_Required work:_ The result must match the data exactly, line for line.

_Source data:_
_ _ _ _ _

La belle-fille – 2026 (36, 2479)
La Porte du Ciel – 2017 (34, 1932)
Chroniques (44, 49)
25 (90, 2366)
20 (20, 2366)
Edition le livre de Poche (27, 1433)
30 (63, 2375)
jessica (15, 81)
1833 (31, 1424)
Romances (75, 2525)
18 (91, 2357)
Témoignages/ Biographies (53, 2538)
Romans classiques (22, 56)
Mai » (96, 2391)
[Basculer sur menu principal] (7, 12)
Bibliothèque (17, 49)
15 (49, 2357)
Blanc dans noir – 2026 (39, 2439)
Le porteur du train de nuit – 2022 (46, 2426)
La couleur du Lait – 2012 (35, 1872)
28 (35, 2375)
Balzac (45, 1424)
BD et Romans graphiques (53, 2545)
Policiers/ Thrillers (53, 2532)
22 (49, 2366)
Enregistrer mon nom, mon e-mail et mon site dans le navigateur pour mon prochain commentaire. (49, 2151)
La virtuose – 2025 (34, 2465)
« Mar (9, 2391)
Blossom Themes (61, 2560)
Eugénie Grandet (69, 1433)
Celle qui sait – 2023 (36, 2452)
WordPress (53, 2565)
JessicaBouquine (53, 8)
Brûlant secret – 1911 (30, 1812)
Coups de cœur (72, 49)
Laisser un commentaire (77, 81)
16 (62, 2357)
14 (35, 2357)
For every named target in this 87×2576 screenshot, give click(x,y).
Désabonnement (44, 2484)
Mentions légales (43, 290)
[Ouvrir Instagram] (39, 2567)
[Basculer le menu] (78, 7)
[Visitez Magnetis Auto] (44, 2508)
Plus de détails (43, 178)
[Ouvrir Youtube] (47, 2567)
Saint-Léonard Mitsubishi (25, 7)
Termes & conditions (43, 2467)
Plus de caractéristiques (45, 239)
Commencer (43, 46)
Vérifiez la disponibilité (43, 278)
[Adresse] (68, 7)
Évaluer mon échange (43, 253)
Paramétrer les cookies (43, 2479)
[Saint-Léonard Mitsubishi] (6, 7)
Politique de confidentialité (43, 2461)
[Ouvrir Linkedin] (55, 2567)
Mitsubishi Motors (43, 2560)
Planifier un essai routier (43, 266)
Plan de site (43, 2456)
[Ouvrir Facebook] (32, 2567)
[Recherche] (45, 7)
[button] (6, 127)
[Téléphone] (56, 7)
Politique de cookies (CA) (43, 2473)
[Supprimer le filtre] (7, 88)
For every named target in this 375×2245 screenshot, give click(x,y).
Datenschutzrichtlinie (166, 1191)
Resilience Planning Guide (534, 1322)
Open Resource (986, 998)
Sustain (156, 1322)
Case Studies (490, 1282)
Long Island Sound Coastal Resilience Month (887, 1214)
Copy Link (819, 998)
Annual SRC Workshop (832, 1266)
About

_ _ _ _ _

_Solution to this problem:_
La belle-fille – 2026 (36, 2479)
La Porte du Ciel – 2017 (34, 1932)
Chroniques (44, 49)
25 (90, 2366)
20 (20, 2366)
Edition le livre de Poche (27, 1433)
30 (63, 2375)
jessica (15, 81)
1833 (31, 1424)
Romances (75, 2525)
18 (91, 2357)
Témoignages/ Biographies (53, 2538)
Romans classiques (22, 56)
Mai » (96, 2391)
[Basculer sur menu principal] (7, 12)
Bibliothèque (17, 49)
15 (49, 2357)
Blanc dans noir – 2026 (39, 2439)
Le porteur du train de nuit – 2022 (46, 2426)
La couleur du Lait – 2012 (35, 1872)
28 (35, 2375)
Balzac (45, 1424)
BD et Romans graphiques (53, 2545)
Policiers/ Thrillers (53, 2532)
22 (49, 2366)
Enregistrer mon nom, mon e-mail et mon site dans le navigateur pour mon prochain commentaire. (49, 2151)
La virtuose – 2025 (34, 2465)
« Mar (9, 2391)
Blossom Themes (61, 2560)
Eugénie Grandet (69, 1433)
Celle qui sait – 2023 (36, 2452)
WordPress (53, 2565)
JessicaBouquine (53, 8)
Brûlant secret – 1911 (30, 1812)
Coups de cœur (72, 49)
Laisser un commentaire (77, 81)
16 (62, 2357)
14 (35, 2357)
For every named target in this 87×2576 screenshot, give click(x,y).
Désabonnement (44, 2484)
Mentions légales (43, 290)
[Ouvrir Instagram] (39, 2567)
[Basculer le menu] (78, 7)
[Visitez Magnetis Auto] (44, 2508)
Plus de détails (43, 178)
[Ouvrir Youtube] (47, 2567)
Saint-Léonard Mitsubishi (25, 7)
Termes & conditions (43, 2467)
Plus de caractéristiques (45, 239)
Commencer (43, 46)
Vérifiez la disponibilité (43, 278)
[Adresse] (68, 7)
Évaluer mon échange (43, 253)
Paramétrer les cookies (43, 2479)
[Saint-Léonard Mitsubishi] (6, 7)
Politique de confidentialité (43, 2461)
[Ouvrir Linkedin] (55, 2567)
Mitsubishi Motors (43, 2560)
Planifier un essai routier (43, 266)
Plan de site (43, 2456)
[Ouvrir Facebook] (32, 2567)
[Recherche] (45, 7)
[button] (6, 127)
[Téléphone] (56, 7)
Politique de cookies (CA) (43, 2473)
[Supprimer le filtre] (7, 88)
For every named target in this 375×2245 screenshot, give click(x,y).
Datenschutzrichtlinie (166, 1191)
Resilience Planning Guide (534, 1322)
Open Resource (986, 998)
Sustain (156, 1322)
Case Studies (490, 1282)
Long Island Sound Coastal Resilience Month (887, 1214)
Copy Link (819, 998)
Annual SRC Workshop (832, 1266)
About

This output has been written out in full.